If there’s one thing I hate to say in a personal bio, it’s this: “I’m bisexual.”
I hate to say it not because I’m ashamed of it, although I certainly was for years. I was sure of my sexuality for four years before I actually came out the first semester of freshman year. I hate to say it because of the inevitable confusion and explanation. So here it is, readers, my point for the day: bisexuality is a real thing, and it’s a wonderful thing.
Bisexuality evokes a surprisingly skeptical reaction from the queer and straight communities alike, doubted by hordes of people who seem to think that bisexuality is another word for “undecided” or even for just “gay.”
It’s not. Bisexuality is just that: bisexuality.

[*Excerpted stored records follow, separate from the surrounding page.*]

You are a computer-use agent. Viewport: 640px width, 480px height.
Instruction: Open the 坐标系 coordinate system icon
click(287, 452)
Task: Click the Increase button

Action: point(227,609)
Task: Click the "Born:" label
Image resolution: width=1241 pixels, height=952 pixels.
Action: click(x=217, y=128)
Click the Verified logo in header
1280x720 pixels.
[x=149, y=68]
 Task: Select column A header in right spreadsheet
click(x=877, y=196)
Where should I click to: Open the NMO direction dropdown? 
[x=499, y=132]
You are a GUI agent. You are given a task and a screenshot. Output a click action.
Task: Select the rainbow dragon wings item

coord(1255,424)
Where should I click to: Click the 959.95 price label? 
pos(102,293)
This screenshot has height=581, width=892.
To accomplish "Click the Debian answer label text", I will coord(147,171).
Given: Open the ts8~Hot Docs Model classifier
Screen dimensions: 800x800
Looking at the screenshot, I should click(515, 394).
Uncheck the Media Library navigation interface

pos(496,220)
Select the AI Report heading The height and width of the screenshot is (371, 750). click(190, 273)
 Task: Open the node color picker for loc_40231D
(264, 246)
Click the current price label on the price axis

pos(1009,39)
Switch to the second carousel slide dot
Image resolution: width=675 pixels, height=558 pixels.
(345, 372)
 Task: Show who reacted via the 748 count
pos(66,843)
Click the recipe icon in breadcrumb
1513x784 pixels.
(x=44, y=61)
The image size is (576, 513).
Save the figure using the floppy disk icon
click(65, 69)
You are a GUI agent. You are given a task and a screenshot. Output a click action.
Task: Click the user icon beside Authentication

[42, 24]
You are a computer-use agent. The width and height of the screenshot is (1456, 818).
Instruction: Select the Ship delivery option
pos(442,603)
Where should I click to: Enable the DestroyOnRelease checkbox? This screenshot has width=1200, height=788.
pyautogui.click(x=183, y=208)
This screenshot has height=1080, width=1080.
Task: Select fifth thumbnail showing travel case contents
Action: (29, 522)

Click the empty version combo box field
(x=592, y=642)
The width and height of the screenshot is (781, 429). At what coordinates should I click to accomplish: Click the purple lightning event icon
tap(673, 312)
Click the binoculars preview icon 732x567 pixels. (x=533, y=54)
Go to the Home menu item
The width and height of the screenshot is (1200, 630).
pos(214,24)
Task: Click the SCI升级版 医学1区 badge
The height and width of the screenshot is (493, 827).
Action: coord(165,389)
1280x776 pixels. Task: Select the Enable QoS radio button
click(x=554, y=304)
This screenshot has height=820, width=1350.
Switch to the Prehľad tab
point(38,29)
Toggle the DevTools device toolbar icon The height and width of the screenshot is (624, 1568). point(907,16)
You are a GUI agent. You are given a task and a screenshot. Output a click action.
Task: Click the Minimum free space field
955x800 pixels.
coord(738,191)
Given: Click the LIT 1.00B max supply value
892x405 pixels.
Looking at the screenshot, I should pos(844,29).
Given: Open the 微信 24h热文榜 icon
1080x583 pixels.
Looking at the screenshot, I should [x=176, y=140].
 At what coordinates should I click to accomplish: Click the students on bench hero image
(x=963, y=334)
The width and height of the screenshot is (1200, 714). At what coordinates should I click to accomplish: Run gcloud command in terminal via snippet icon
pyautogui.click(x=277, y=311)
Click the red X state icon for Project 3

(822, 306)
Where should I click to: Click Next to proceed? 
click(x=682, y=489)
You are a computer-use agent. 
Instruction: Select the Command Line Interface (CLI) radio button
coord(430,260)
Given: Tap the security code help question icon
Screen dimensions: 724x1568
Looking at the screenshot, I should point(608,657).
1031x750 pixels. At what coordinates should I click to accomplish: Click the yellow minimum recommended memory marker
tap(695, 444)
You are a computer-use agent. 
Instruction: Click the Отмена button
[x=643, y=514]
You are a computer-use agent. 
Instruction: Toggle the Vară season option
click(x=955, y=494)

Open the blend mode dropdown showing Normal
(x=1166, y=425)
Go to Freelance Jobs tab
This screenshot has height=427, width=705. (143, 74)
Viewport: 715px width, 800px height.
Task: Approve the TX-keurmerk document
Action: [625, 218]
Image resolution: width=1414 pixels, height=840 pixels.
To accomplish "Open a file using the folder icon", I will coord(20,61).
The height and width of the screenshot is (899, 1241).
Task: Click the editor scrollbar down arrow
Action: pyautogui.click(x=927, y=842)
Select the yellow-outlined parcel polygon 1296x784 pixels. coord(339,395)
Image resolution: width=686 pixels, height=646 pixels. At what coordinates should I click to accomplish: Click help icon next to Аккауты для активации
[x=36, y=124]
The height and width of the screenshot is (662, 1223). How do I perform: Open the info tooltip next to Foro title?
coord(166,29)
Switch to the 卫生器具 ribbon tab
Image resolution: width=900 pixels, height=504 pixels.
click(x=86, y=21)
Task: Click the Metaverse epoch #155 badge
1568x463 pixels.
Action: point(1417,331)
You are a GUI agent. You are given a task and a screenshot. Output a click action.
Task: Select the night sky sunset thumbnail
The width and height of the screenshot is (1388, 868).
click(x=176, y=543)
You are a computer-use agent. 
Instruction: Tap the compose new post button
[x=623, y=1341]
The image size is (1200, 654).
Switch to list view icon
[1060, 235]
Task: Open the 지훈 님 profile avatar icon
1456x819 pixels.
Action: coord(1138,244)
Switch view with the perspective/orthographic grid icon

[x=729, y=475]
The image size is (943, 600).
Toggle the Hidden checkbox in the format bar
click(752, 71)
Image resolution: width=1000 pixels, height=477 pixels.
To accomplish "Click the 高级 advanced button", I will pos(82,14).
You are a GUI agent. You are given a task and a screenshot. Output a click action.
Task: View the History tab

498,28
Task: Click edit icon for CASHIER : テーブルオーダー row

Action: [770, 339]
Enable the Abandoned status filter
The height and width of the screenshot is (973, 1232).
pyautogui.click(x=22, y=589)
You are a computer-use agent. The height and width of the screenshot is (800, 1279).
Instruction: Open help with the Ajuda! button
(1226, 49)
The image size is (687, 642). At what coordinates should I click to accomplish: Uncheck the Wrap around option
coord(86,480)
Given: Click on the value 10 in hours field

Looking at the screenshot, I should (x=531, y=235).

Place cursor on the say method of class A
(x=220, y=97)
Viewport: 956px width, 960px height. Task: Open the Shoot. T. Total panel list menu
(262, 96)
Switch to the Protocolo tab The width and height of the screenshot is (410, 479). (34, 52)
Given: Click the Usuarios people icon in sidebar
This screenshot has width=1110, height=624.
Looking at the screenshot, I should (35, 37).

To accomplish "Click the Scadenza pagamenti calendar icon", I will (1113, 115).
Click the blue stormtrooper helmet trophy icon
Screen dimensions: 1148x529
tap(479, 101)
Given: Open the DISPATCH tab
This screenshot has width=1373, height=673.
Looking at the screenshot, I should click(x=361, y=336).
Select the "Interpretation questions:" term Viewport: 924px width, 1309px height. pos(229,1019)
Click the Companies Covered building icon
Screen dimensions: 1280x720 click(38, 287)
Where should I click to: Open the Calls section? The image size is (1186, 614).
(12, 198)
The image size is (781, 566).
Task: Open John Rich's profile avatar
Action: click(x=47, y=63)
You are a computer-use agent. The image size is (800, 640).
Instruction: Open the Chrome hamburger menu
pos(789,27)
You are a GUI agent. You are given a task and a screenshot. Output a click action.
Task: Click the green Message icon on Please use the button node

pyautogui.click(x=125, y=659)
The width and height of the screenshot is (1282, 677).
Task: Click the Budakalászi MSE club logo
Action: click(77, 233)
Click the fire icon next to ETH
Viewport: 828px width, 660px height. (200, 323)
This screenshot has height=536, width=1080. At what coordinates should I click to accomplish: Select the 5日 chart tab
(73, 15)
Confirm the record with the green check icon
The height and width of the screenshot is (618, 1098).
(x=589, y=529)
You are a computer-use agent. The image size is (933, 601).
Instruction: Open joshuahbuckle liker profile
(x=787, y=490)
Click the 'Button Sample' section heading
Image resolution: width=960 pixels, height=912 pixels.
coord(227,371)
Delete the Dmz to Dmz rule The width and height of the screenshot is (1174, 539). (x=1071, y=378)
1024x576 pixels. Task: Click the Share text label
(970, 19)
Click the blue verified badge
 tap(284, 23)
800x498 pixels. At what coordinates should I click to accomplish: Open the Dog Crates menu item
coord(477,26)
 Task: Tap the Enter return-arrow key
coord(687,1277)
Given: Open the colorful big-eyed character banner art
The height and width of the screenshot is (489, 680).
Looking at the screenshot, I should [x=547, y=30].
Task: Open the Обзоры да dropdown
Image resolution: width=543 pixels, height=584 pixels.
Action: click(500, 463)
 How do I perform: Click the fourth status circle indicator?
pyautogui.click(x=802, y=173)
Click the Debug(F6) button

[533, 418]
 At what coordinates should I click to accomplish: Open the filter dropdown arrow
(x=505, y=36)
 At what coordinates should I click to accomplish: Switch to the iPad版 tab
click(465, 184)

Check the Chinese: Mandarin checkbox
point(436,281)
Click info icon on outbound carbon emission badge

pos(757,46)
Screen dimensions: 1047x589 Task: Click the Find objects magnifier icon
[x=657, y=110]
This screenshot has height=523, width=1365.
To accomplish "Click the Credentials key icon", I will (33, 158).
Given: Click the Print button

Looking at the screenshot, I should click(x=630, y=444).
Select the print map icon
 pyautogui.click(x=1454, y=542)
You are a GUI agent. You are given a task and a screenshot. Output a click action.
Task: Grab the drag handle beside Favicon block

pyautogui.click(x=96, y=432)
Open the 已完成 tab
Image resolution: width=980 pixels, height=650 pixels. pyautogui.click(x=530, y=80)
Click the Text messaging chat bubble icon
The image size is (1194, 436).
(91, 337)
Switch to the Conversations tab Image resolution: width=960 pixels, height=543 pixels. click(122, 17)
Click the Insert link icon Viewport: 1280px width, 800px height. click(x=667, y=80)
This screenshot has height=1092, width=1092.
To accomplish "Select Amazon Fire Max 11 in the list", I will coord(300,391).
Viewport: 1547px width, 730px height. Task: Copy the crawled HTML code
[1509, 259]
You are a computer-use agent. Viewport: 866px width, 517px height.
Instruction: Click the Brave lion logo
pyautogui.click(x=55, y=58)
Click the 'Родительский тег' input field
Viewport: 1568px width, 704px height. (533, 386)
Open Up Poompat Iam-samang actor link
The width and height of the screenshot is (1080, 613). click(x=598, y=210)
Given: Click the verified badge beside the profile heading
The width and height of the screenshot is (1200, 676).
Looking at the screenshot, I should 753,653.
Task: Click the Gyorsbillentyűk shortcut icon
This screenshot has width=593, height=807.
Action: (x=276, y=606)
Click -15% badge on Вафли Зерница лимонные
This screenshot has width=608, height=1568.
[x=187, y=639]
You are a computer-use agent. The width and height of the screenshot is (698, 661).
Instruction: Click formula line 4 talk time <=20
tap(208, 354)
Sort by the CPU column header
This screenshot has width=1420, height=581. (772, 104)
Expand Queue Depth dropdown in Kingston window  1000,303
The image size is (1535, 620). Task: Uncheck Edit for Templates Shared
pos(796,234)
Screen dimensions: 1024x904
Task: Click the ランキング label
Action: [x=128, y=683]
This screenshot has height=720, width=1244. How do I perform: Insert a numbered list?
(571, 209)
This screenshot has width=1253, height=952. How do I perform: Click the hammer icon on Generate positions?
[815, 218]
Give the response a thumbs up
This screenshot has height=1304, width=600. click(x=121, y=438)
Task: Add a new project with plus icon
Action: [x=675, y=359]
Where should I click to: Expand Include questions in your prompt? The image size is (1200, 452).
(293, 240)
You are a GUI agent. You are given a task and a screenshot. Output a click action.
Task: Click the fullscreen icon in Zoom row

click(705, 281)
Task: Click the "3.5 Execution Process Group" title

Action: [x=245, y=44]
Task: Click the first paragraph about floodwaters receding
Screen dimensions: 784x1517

Don’t go to a dictionary for a definition, if you don’t really understand. According to Merriam-Webster, bisexual means “of, relating to, or characterized by a tendency to direct sexual desire toward both sexes.” Personally, I hate this definition and the way it seems to assign conscious agency to my sex drive. “Direct sexual desire?” Since when was desire something that could direct itself?
Don’t have a clear idea of it yet? Bisexuality usually means this: having feelings of sexual attraction to both men and women.
For the record, I don’t like women because guys think it’s hot, and I don’t like men because I’m afraid to be lesbian. My bisexuality is not a performance, and it’s certainly not a “phase” I’m going through in college. Is it really so hard to believe that I could be attracted to both ladies AND gentlemen?
Yes, Katy Perry, I kissed a girl, and I liked it. But it didn’t feel wrong in any way, and I certainly wasn’t worried about my boyfriend’s reaction, primarily because I don’t believe in making out with anyone while in a relationship, regardless of gender. More importantly, I wasn’t kissing a girl “just to try it.” Singers like Perry encourage a dominant cultural belief that girl-on-girl sex is a super-hot construct that is incomplete without the entrance of a third character, the heterosexual man. Yes, it’s super-hot. But women who have sex with women are not doing so to attract a third male participant or observer: they’re doing it because it’s sexy and fun and because they’re attracted to each other.
And the idea that bisexuality is just a transitional phase that eventually leads to lesbianism? It’s ridiculous. The idea that I would ever not be attracted to men is absolutely foreign to me—but so is the idea of not being attracted to women.
Is gender really such a defining characteristic that bisexuality is inconceivable? Girls and boys, you’re not that different. Bodily differences exist, but they don’t control forces of biological attraction. Besides, why discriminate? Boobs are great, yeah, but so are well-defined pecs. Why pick when they’re both so completely fabulous?
Don’t make me choose. Stop telling me to pick between the genders. This misconception that I don’t know my real sexual orientation is personally frustrating and hurtful, and it has damaged opportunities with both men and women who think that I’m undecided and will eventually leave them for the other gender.
All I’m asking is for a little bit of room to define myself, and for people to believe my definition. We bisexual women are not going through a “phase,” we’re not secretly straight or lesbian, and we’re certainly not interested in faking interest in women for the pornographic entertainment of men.
I kissed a girl, AND a boy, and I liked both. I can’t help it, and I wouldn’t change it even if I could.